Stored data
--------

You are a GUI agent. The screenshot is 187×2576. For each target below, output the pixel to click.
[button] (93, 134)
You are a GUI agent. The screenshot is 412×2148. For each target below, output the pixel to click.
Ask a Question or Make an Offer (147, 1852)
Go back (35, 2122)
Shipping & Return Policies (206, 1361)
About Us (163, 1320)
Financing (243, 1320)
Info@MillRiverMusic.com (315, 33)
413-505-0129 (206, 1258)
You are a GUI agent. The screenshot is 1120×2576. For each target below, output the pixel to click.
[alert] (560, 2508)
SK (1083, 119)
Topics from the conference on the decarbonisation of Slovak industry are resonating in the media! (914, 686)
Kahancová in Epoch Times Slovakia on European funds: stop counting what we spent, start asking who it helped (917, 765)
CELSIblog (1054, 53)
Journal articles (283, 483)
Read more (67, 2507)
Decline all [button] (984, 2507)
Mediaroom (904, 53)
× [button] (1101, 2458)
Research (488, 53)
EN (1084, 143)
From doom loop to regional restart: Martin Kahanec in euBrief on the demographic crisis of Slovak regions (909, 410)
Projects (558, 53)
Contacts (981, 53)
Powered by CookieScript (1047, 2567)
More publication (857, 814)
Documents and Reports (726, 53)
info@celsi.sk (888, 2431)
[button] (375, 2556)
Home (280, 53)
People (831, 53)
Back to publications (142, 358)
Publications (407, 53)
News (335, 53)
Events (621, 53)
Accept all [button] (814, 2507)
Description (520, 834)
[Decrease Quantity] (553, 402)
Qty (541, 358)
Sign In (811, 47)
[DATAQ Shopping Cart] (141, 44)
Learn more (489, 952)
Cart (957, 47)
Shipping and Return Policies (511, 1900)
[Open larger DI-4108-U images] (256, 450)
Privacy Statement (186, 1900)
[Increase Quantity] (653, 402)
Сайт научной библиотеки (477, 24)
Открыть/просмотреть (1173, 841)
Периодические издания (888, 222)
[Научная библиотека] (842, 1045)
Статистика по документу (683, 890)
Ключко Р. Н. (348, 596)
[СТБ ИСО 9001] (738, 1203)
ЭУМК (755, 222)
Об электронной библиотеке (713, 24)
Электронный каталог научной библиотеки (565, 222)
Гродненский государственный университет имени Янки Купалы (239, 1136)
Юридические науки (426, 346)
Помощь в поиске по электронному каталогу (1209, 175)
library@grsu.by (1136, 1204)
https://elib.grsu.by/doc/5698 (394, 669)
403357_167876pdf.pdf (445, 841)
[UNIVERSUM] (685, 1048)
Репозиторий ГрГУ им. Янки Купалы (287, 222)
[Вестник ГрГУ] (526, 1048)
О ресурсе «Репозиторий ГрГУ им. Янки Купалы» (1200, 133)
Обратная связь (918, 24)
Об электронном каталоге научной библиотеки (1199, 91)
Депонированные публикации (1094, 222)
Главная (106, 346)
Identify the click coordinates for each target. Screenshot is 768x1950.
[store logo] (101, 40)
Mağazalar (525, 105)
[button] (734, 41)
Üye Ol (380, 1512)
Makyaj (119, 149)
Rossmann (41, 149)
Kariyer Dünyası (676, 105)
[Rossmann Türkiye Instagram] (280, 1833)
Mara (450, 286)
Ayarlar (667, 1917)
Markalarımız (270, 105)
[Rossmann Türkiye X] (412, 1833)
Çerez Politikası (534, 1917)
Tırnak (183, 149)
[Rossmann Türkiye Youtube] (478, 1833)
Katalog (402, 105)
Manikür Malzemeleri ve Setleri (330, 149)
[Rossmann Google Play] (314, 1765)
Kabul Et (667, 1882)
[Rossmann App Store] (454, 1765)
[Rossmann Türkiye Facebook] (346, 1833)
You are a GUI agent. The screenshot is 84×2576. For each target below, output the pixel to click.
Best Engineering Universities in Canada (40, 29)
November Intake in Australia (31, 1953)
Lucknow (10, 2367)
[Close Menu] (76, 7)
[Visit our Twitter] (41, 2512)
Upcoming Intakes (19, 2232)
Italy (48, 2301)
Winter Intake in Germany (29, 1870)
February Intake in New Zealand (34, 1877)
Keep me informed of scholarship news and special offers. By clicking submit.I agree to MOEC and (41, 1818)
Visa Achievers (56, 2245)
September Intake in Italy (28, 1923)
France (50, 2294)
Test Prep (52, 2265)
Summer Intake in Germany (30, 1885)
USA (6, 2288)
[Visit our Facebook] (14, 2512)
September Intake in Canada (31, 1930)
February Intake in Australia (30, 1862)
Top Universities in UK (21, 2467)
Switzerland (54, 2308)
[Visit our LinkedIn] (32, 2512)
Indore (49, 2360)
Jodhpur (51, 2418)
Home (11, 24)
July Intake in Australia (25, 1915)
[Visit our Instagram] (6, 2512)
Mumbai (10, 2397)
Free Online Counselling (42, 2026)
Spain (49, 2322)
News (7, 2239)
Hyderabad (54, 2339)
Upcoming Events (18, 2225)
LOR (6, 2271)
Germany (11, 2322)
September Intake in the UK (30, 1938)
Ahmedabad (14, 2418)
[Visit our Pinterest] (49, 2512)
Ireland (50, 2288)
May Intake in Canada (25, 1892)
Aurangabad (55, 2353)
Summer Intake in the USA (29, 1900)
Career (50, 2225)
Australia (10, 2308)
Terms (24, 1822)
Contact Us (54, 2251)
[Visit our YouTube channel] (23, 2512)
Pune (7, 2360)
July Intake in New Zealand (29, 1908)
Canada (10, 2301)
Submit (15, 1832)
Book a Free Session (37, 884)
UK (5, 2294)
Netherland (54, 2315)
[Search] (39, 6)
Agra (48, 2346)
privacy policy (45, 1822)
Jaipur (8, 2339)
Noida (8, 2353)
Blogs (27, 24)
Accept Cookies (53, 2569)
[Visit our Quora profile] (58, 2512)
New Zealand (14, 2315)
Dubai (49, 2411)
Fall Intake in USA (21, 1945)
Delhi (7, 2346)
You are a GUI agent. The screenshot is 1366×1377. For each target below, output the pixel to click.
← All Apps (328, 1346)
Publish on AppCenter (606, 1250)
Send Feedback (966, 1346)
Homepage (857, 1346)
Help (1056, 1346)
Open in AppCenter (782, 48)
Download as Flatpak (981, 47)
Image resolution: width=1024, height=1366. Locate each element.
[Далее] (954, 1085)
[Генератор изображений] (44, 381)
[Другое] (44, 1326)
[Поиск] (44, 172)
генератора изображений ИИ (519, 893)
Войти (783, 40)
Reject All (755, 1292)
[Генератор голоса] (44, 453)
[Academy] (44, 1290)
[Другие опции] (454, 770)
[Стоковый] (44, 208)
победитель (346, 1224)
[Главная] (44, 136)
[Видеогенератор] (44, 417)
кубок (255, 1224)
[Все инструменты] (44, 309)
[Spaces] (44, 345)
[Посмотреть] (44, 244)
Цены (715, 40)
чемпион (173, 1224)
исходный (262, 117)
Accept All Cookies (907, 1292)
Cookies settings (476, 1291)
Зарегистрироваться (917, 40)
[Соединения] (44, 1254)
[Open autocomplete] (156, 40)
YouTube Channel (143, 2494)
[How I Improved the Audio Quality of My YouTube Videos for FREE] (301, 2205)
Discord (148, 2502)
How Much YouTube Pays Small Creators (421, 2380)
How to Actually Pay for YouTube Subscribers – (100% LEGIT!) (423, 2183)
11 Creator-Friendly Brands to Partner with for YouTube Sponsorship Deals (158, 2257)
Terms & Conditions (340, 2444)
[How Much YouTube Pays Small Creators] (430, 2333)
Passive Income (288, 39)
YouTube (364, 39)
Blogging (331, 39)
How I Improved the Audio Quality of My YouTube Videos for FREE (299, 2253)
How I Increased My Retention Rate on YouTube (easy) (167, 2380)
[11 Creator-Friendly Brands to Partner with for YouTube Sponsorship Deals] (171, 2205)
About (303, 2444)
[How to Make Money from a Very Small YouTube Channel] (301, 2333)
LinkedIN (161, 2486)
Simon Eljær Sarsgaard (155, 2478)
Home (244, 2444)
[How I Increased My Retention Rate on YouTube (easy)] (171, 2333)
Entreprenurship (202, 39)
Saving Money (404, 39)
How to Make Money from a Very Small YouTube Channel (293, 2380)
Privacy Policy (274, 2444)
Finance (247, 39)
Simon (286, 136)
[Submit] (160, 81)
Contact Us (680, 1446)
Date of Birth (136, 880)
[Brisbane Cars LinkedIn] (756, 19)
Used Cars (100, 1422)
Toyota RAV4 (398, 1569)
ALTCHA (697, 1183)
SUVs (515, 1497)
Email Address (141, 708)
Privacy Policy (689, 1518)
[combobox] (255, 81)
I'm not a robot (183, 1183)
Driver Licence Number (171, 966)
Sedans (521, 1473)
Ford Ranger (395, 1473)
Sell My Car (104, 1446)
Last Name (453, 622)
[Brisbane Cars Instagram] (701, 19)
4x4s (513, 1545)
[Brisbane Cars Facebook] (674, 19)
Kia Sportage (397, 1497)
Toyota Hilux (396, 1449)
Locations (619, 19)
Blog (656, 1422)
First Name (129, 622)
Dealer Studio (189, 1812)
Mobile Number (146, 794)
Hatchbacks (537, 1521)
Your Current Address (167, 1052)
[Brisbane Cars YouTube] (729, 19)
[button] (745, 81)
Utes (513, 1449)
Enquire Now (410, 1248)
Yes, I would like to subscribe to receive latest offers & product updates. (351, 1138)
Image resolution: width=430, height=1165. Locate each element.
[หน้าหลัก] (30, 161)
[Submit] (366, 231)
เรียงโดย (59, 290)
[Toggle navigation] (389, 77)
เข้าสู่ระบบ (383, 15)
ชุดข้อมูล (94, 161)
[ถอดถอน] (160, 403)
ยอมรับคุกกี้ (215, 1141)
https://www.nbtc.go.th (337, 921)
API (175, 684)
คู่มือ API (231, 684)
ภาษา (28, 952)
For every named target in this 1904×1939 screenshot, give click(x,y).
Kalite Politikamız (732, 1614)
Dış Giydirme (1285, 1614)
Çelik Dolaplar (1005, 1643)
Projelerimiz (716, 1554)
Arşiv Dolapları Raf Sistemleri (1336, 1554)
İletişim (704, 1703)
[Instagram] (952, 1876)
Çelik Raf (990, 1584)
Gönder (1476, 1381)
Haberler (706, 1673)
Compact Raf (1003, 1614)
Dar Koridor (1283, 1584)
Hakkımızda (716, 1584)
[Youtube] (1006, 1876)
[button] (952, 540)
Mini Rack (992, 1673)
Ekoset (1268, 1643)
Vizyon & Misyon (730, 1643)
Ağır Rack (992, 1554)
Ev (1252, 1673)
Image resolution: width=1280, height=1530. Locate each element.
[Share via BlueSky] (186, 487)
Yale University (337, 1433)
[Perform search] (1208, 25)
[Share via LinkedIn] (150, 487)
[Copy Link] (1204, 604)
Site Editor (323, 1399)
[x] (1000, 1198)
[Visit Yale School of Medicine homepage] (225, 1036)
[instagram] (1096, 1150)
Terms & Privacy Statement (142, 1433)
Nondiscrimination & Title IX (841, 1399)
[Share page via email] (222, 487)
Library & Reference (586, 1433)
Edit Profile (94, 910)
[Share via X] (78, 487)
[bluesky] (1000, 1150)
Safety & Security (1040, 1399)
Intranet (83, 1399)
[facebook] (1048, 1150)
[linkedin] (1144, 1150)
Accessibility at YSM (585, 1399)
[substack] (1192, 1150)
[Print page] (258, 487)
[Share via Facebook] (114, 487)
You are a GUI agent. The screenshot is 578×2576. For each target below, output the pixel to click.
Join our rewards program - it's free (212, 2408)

--------

_BRIEF:_
If a line in the records above contains the word "Audio", copy it.

_RESPONSE TO THE EXERCISE:_
[How I Improved the Audio Quality of My YouTube Videos for FREE] (301, 2205)
How I Improved the Audio Quality of My YouTube Videos for FREE (299, 2253)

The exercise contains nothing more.